### READING PASSAGE:
::::::::::

Single by Lee DeWyze

from the album Live It Up
- Released: October 13, 2010
- Recorded: 2010
- Genre: Pop rock
- Length: 3:19
- Label: RCA
- Songwriters: Lee DeWyze, David Glass, Jordan Lawhead
- Producer: David Glass

Lee DeWyze singles chronology
| "Beautiful Day" (2010) | "Sweet Serendipity" (2010) | "Beautiful Like You" (2011) |

= Sweet Serendipity =

"Sweet Serendipity" is Lee DeWyze's first single from his post-American Idol debut album Live It Up. The song debuted on radio on October 13, 2010 and was released for sale at digital music vendors on October 25, 2010.

==Background==
The original single was to be the album title track "Live It Up," but the single was changed a few days before its release. The song premiered on On Air with Ryan Seacrest. The song went for adds on hot adult contemporary radio stations on October 25, 2010 and became available for download at digital music vendors on October 26, 2010.

==Promotion==
DeWyze performed on various talk shows including Good Morning America, Live with Regis and Kelly, The Ellen DeGeneres Show and The Tonight Show with Jay Leno to promote the single.

::::::::::

### WRITTEN PROBLEM:
Update the "Sweet Serendipity" article: write out the stretch from "Lee DeWyze singles" through "October 26, 2010." with "digital music vendors" changed to "online music stores".

### DATA EXTRACT:
::::::::::

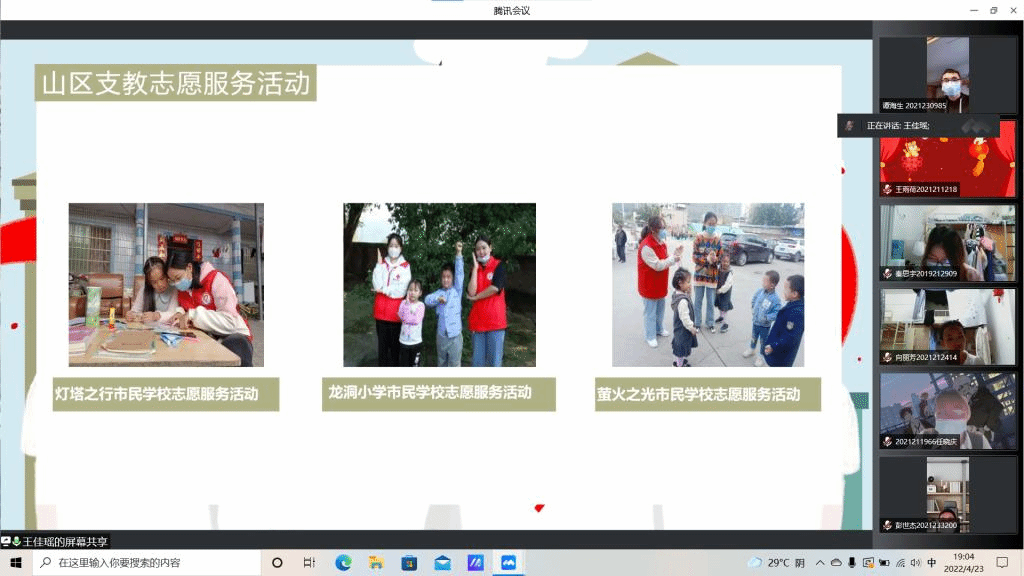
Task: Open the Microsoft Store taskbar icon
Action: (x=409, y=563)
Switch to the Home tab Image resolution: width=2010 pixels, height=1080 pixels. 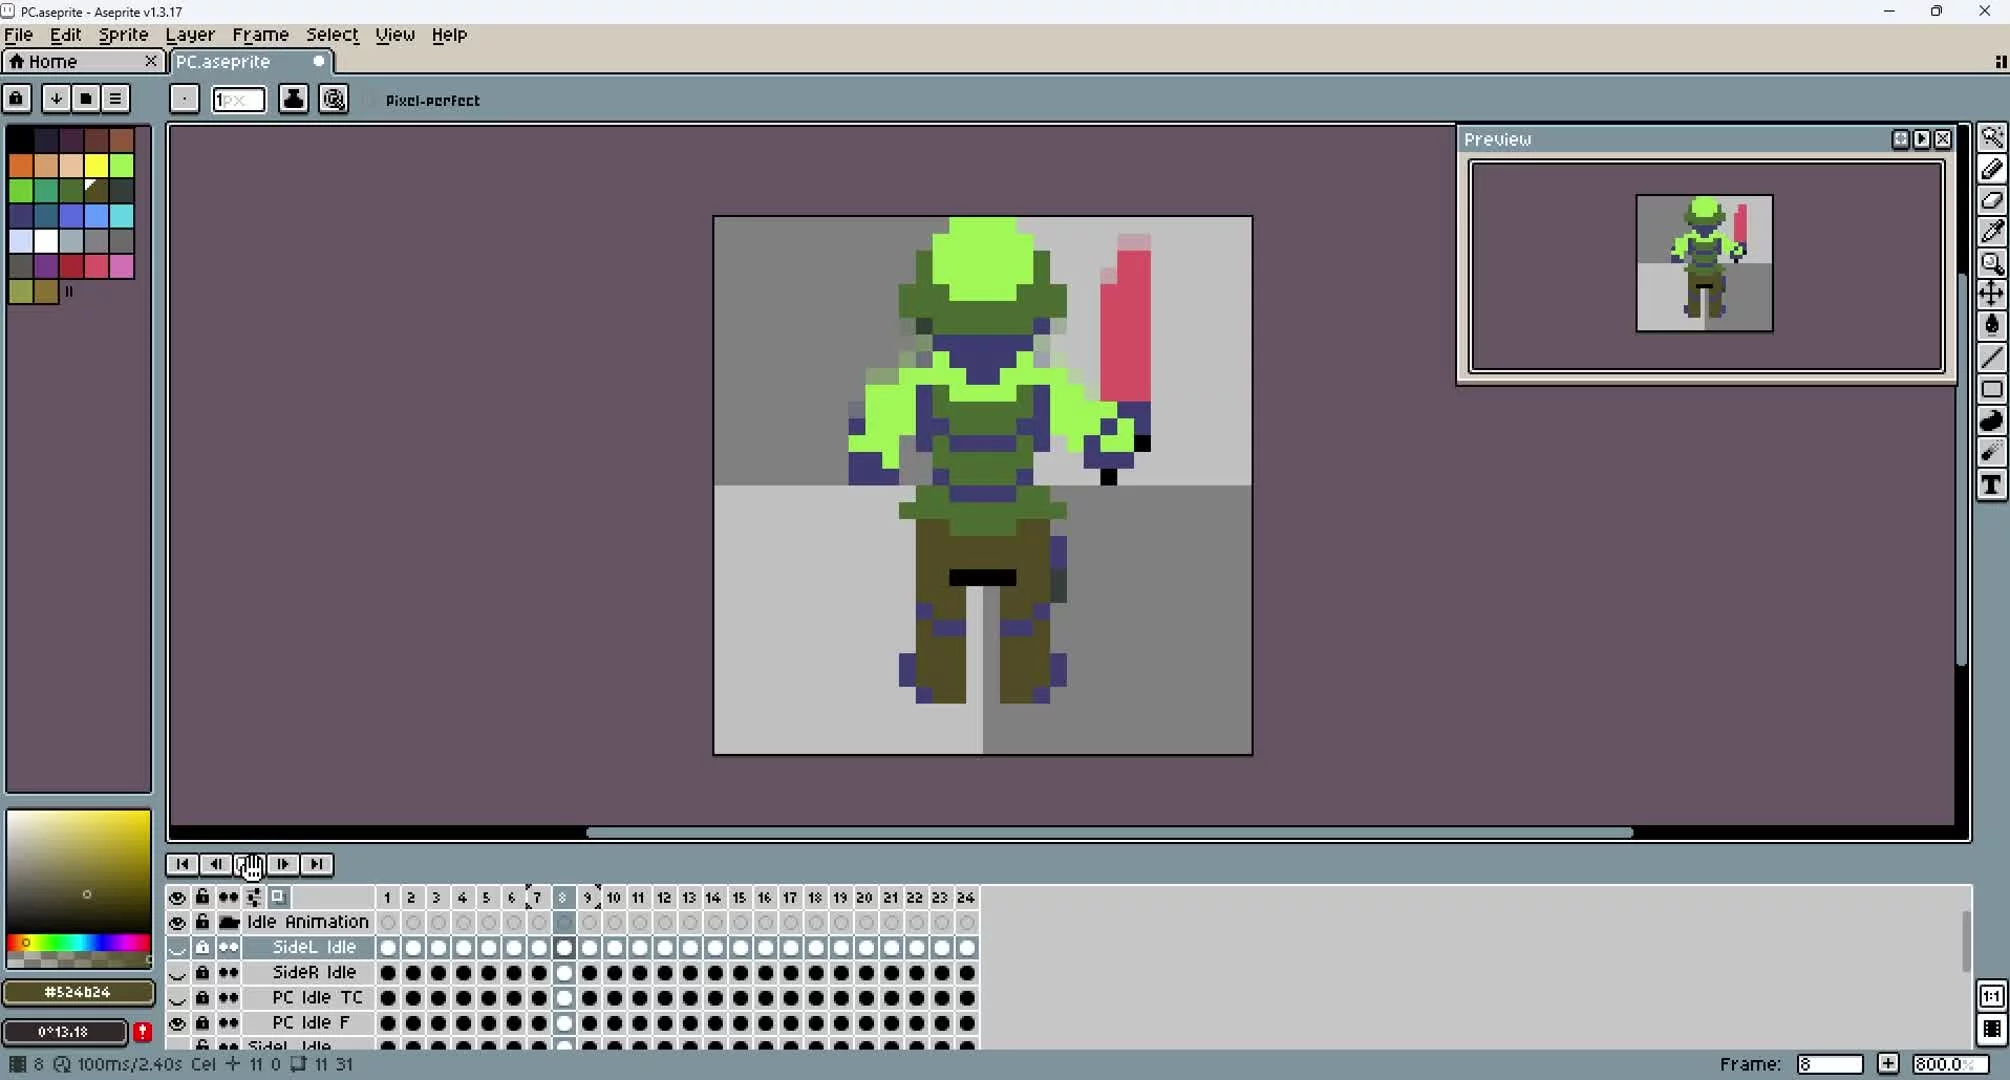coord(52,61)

::::::::::

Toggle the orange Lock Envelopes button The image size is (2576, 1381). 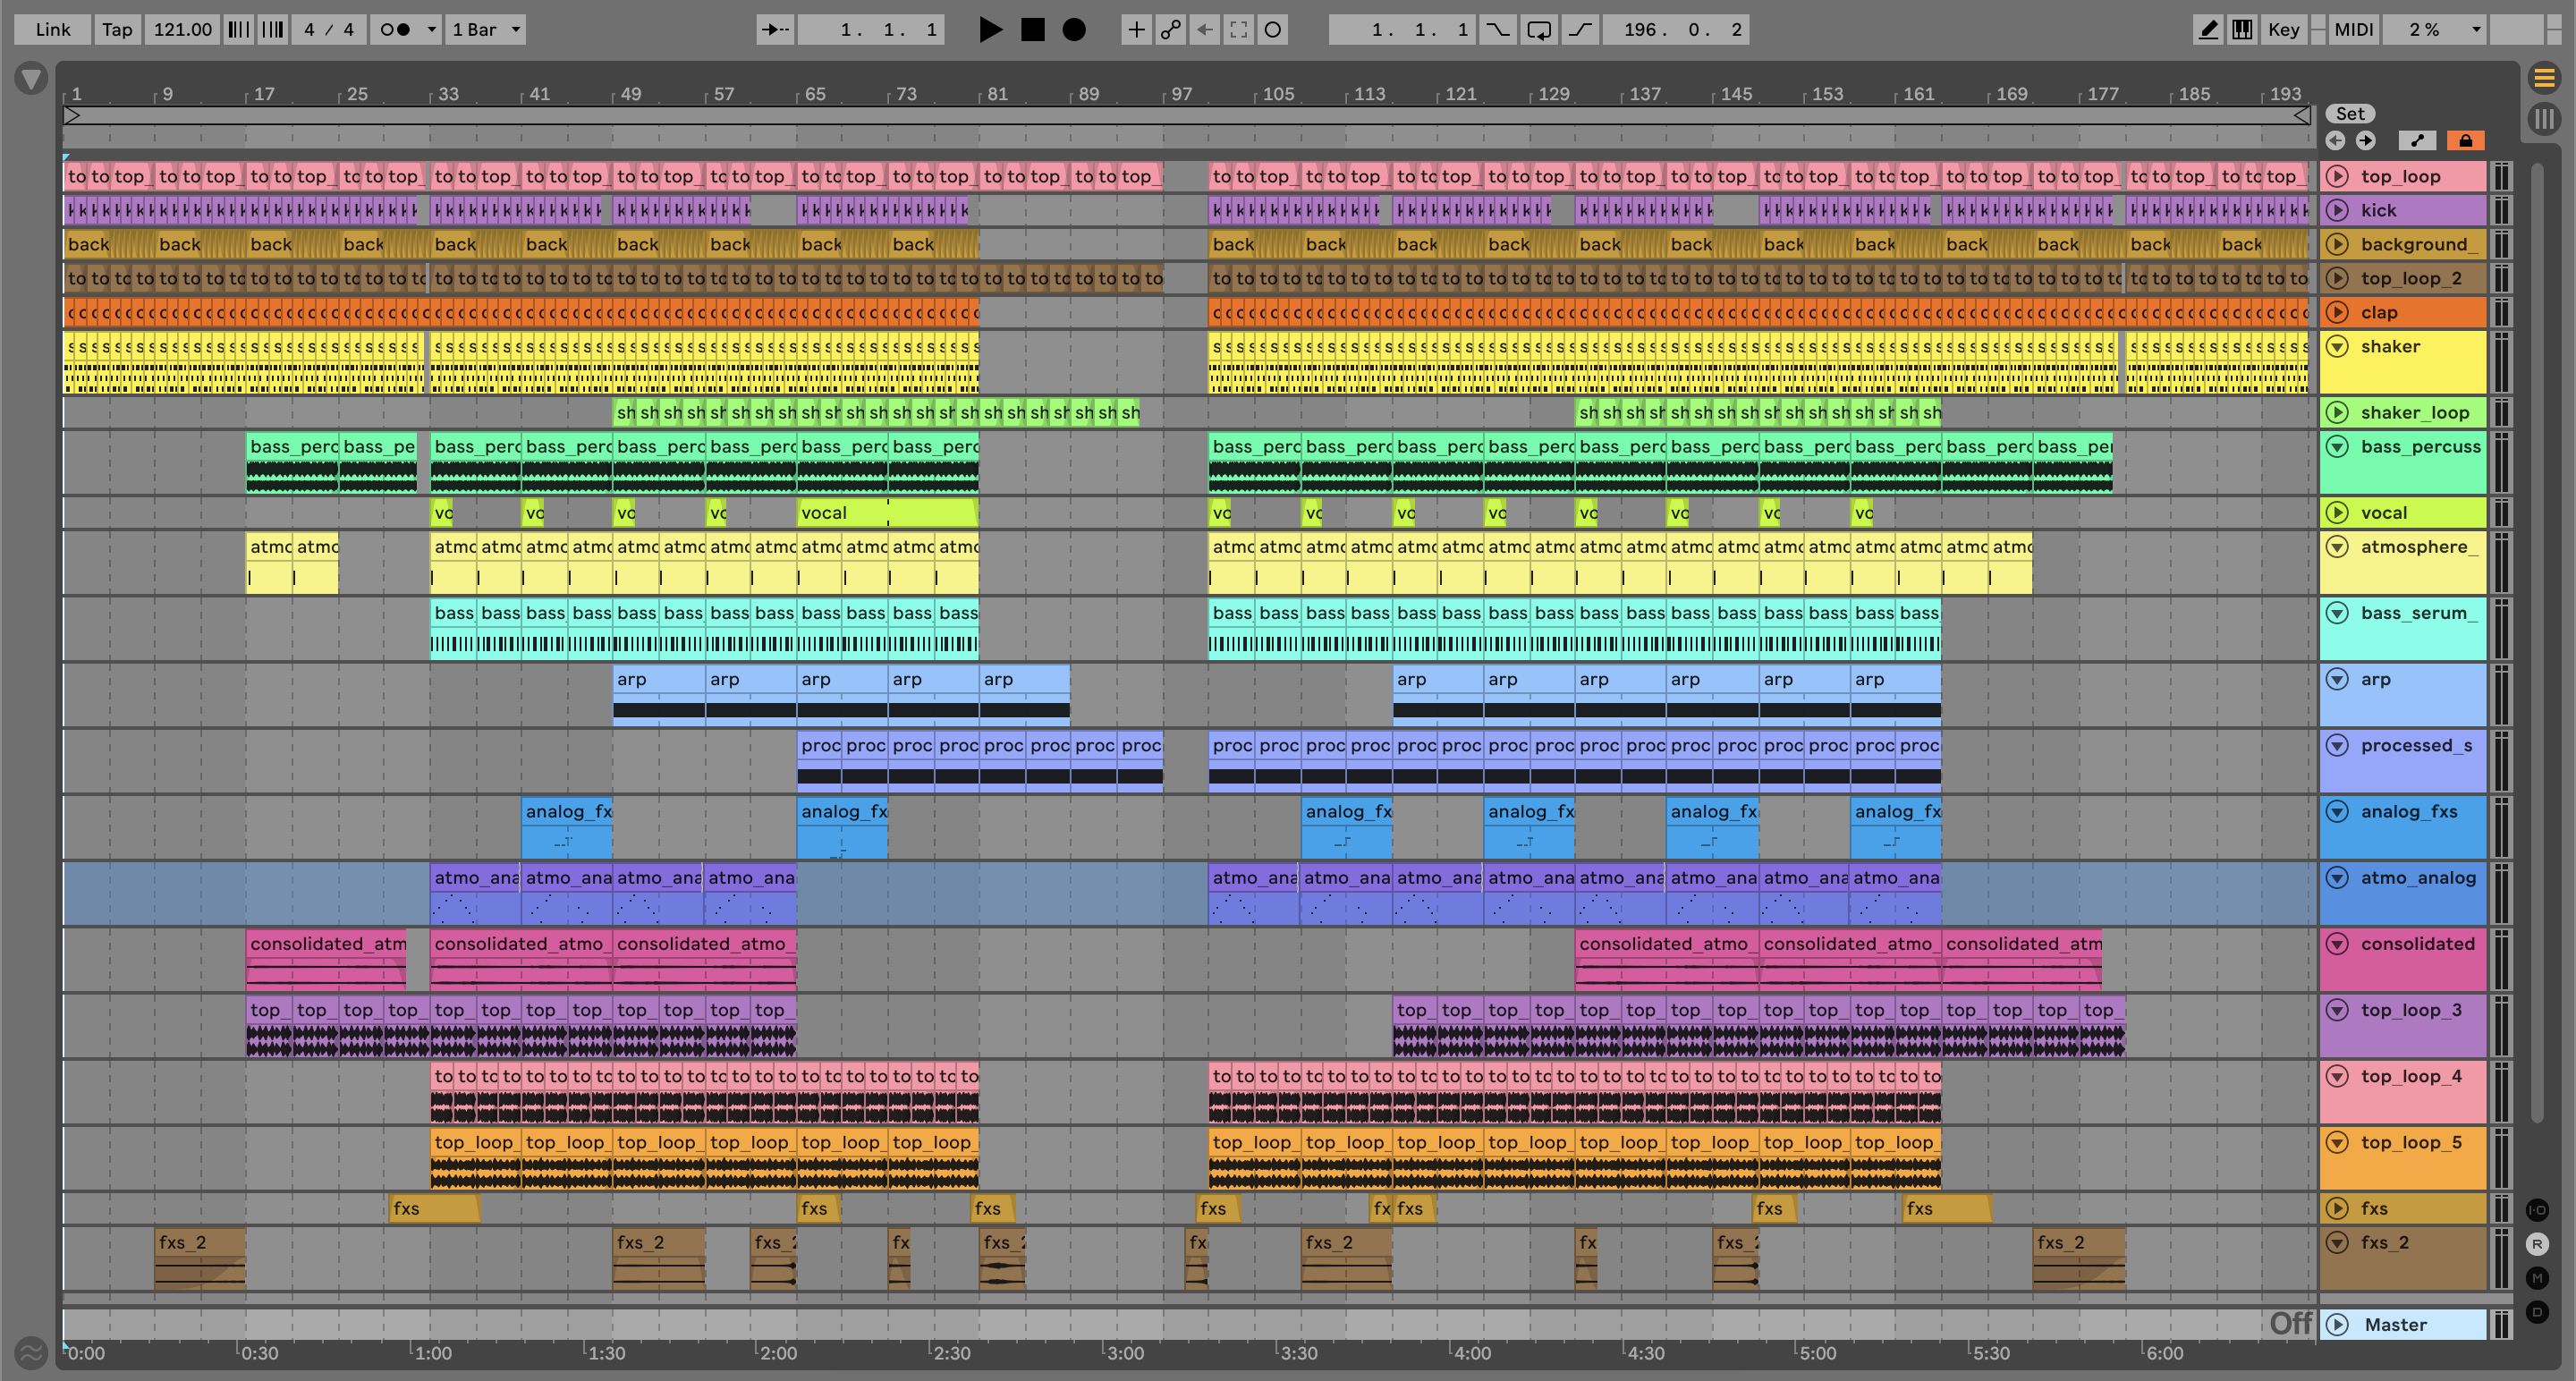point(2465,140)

::::::::::

### RIGHT ANSWER:
Lee DeWyze singles chronology
| "Beautiful Day" (2010) | "Sweet Serendipity" (2010) | "Beautiful Like You" (2011) |

= Sweet Serendipity =

"Sweet Serendipity" is Lee DeWyze's first single from his post-American Idol debut album Live It Up. The song debuted on radio on October 13, 2010 and was released for sale at online music stores on October 25, 2010.

==Background==
The original single was to be the album title track "Live It Up," but the single was changed a few days before its release. The song premiered on On Air with Ryan Seacrest. The song went for adds on hot adult contemporary radio stations on October 25, 2010 and became available for download at online music stores on October 26, 2010.